[Provided data]

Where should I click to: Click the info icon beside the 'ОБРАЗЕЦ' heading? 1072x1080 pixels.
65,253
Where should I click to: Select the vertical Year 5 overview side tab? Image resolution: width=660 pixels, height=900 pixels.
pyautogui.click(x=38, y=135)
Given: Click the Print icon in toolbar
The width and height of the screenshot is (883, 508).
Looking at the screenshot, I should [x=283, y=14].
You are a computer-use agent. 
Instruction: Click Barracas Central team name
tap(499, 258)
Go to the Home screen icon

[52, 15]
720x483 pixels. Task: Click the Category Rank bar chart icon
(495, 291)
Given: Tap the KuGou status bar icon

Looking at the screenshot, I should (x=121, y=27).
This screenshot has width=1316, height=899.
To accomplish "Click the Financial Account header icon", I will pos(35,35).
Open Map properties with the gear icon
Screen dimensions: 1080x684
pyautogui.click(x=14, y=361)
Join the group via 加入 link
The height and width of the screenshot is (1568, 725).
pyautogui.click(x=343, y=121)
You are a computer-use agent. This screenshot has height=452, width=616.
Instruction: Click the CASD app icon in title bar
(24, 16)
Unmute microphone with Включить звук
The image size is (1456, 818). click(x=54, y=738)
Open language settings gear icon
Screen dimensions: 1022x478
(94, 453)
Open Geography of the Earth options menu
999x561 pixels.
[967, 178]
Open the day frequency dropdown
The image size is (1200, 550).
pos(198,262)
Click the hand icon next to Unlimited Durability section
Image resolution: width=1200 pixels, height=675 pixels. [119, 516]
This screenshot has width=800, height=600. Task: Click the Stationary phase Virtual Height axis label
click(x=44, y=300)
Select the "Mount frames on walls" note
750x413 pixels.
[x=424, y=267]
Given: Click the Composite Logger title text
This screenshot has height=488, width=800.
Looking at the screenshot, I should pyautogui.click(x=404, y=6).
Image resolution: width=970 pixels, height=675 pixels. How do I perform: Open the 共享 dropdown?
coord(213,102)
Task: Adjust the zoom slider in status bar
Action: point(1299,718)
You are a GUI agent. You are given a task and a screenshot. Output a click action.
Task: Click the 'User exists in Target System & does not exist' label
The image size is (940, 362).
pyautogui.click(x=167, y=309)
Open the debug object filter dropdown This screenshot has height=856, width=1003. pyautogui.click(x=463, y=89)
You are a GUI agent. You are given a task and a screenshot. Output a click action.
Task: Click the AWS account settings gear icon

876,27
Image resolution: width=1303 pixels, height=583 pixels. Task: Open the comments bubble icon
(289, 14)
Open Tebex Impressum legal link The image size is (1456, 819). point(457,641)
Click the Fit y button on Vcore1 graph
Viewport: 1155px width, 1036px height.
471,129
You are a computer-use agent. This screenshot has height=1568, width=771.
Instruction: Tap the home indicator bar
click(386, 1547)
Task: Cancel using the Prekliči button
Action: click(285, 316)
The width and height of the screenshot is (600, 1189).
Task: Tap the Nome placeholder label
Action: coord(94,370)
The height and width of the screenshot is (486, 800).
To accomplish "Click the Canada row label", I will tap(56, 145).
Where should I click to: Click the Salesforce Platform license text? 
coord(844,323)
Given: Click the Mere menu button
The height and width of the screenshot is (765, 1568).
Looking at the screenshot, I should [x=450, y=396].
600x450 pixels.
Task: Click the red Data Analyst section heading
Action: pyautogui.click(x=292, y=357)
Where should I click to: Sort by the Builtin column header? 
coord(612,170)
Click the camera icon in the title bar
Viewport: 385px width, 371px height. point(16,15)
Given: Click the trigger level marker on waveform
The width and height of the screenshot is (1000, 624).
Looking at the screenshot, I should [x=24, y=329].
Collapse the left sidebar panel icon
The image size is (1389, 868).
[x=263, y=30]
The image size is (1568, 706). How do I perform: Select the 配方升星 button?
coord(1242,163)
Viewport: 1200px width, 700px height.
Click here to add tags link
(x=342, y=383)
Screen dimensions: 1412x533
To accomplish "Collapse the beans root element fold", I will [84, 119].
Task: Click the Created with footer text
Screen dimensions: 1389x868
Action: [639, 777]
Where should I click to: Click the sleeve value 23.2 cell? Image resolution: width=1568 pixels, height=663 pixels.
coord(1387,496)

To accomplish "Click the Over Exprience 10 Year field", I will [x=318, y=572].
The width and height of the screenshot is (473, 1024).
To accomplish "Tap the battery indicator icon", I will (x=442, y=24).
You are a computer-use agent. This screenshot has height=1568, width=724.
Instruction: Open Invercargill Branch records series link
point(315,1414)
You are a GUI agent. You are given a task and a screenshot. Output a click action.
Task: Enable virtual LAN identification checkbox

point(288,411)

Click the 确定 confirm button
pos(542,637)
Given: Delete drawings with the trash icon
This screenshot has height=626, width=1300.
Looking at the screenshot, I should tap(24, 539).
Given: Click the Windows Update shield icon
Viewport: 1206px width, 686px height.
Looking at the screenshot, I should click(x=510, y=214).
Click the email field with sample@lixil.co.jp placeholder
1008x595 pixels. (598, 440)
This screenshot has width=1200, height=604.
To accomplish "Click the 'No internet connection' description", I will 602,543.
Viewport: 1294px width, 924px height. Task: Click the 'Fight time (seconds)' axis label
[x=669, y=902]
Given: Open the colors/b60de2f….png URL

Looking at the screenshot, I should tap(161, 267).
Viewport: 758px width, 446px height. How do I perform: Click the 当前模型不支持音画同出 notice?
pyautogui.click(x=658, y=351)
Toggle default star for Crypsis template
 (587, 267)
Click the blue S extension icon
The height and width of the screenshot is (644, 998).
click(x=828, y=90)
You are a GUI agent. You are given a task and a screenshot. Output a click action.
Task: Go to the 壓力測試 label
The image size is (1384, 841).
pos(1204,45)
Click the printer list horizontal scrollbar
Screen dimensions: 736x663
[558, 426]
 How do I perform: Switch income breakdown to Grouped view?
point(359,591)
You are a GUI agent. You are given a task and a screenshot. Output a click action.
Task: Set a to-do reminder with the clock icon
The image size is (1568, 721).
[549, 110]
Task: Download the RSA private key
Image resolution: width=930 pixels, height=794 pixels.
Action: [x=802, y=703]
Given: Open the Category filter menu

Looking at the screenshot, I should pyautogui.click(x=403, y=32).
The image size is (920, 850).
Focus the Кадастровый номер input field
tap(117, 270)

[/Provided data]

◆ **Aim of the exercise**:
Set down the entire material again, exactly as it stands.

◆ **Completed exercise**:
Where should I click to: Click the info icon beside the 'ОБРАЗЕЦ' heading? 1072x1080 pixels.
65,253
Where should I click to: Select the vertical Year 5 overview side tab? Image resolution: width=660 pixels, height=900 pixels.
pyautogui.click(x=38, y=135)
Given: Click the Print icon in toolbar
The width and height of the screenshot is (883, 508).
Looking at the screenshot, I should [x=283, y=14].
You are a computer-use agent. 
Instruction: Click Barracas Central team name
tap(499, 258)
Go to the Home screen icon

[52, 15]
720x483 pixels. Task: Click the Category Rank bar chart icon
(495, 291)
Given: Tap the KuGou status bar icon

Looking at the screenshot, I should (x=121, y=27).
This screenshot has width=1316, height=899.
To accomplish "Click the Financial Account header icon", I will pos(35,35).
Open Map properties with the gear icon
Screen dimensions: 1080x684
pyautogui.click(x=14, y=361)
Join the group via 加入 link
The height and width of the screenshot is (1568, 725).
pyautogui.click(x=343, y=121)
You are a computer-use agent. This screenshot has height=452, width=616.
Instruction: Click the CASD app icon in title bar
(24, 16)
Unmute microphone with Включить звук
The image size is (1456, 818). click(x=54, y=738)
Open language settings gear icon
Screen dimensions: 1022x478
(94, 453)
Open Geography of the Earth options menu
999x561 pixels.
[967, 178]
Open the day frequency dropdown
The image size is (1200, 550).
pos(198,262)
Click the hand icon next to Unlimited Durability section
Image resolution: width=1200 pixels, height=675 pixels. [119, 516]
This screenshot has width=800, height=600. Task: Click the Stationary phase Virtual Height axis label
click(x=44, y=300)
Select the "Mount frames on walls" note
750x413 pixels.
[x=424, y=267]
Given: Click the Composite Logger title text
This screenshot has height=488, width=800.
Looking at the screenshot, I should pyautogui.click(x=404, y=6).
Image resolution: width=970 pixels, height=675 pixels. How do I perform: Open the 共享 dropdown?
coord(213,102)
Task: Adjust the zoom slider in status bar
Action: point(1299,718)
You are a GUI agent. You are given a task and a screenshot. Output a click action.
Task: Click the 'User exists in Target System & does not exist' label
The image size is (940, 362).
pyautogui.click(x=167, y=309)
Open the debug object filter dropdown This screenshot has height=856, width=1003. pyautogui.click(x=463, y=89)
You are a GUI agent. You are given a task and a screenshot. Output a click action.
Task: Click the AWS account settings gear icon

876,27
Image resolution: width=1303 pixels, height=583 pixels. Task: Open the comments bubble icon
(289, 14)
Open Tebex Impressum legal link The image size is (1456, 819). point(457,641)
Click the Fit y button on Vcore1 graph
Viewport: 1155px width, 1036px height.
471,129
You are a computer-use agent. This screenshot has height=1568, width=771.
Instruction: Tap the home indicator bar
click(386, 1547)
Task: Cancel using the Prekliči button
Action: click(285, 316)
The width and height of the screenshot is (600, 1189).
Task: Tap the Nome placeholder label
Action: coord(94,370)
The height and width of the screenshot is (486, 800).
To accomplish "Click the Canada row label", I will tap(56, 145).
Where should I click to: Click the Salesforce Platform license text? 
coord(844,323)
Given: Click the Mere menu button
The height and width of the screenshot is (765, 1568).
Looking at the screenshot, I should [x=450, y=396].
600x450 pixels.
Task: Click the red Data Analyst section heading
Action: pyautogui.click(x=292, y=357)
Where should I click to: Sort by the Builtin column header? 
coord(612,170)
Click the camera icon in the title bar
Viewport: 385px width, 371px height. point(16,15)
Given: Click the trigger level marker on waveform
The width and height of the screenshot is (1000, 624).
Looking at the screenshot, I should [x=24, y=329].
Collapse the left sidebar panel icon
The image size is (1389, 868).
[x=263, y=30]
The image size is (1568, 706). How do I perform: Select the 配方升星 button?
coord(1242,163)
Viewport: 1200px width, 700px height.
Click here to add tags link
(x=342, y=383)
Screen dimensions: 1412x533
To accomplish "Collapse the beans root element fold", I will [84, 119].
Task: Click the Created with footer text
Screen dimensions: 1389x868
Action: [639, 777]
Where should I click to: Click the sleeve value 23.2 cell? Image resolution: width=1568 pixels, height=663 pixels.
coord(1387,496)

To accomplish "Click the Over Exprience 10 Year field", I will [x=318, y=572].
The width and height of the screenshot is (473, 1024).
To accomplish "Tap the battery indicator icon", I will (x=442, y=24).
You are a computer-use agent. This screenshot has height=1568, width=724.
Instruction: Open Invercargill Branch records series link
point(315,1414)
You are a GUI agent. You are given a task and a screenshot. Output a click action.
Task: Enable virtual LAN identification checkbox

point(288,411)

Click the 确定 confirm button
pos(542,637)
Given: Delete drawings with the trash icon
This screenshot has height=626, width=1300.
Looking at the screenshot, I should tap(24, 539).
Given: Click the Windows Update shield icon
Viewport: 1206px width, 686px height.
Looking at the screenshot, I should click(x=510, y=214).
Click the email field with sample@lixil.co.jp placeholder
1008x595 pixels. (598, 440)
This screenshot has width=1200, height=604.
To accomplish "Click the 'No internet connection' description", I will 602,543.
Viewport: 1294px width, 924px height. Task: Click the 'Fight time (seconds)' axis label
[x=669, y=902]
Given: Open the colors/b60de2f….png URL

Looking at the screenshot, I should tap(161, 267).
Viewport: 758px width, 446px height. How do I perform: Click the 当前模型不支持音画同出 notice?
pyautogui.click(x=658, y=351)
Toggle default star for Crypsis template
 (587, 267)
Click the blue S extension icon
The height and width of the screenshot is (644, 998).
click(x=828, y=90)
You are a GUI agent. You are given a task and a screenshot. Output a click action.
Task: Go to the 壓力測試 label
The image size is (1384, 841).
pos(1204,45)
Click the printer list horizontal scrollbar
Screen dimensions: 736x663
[558, 426]
 How do I perform: Switch income breakdown to Grouped view?
point(359,591)
You are a GUI agent. You are given a task and a screenshot. Output a click action.
Task: Set a to-do reminder with the clock icon
The image size is (1568, 721).
[549, 110]
Task: Download the RSA private key
Image resolution: width=930 pixels, height=794 pixels.
Action: [x=802, y=703]
Given: Open the Category filter menu

Looking at the screenshot, I should pyautogui.click(x=403, y=32).
The image size is (920, 850).
Focus the Кадастровый номер input field
tap(117, 270)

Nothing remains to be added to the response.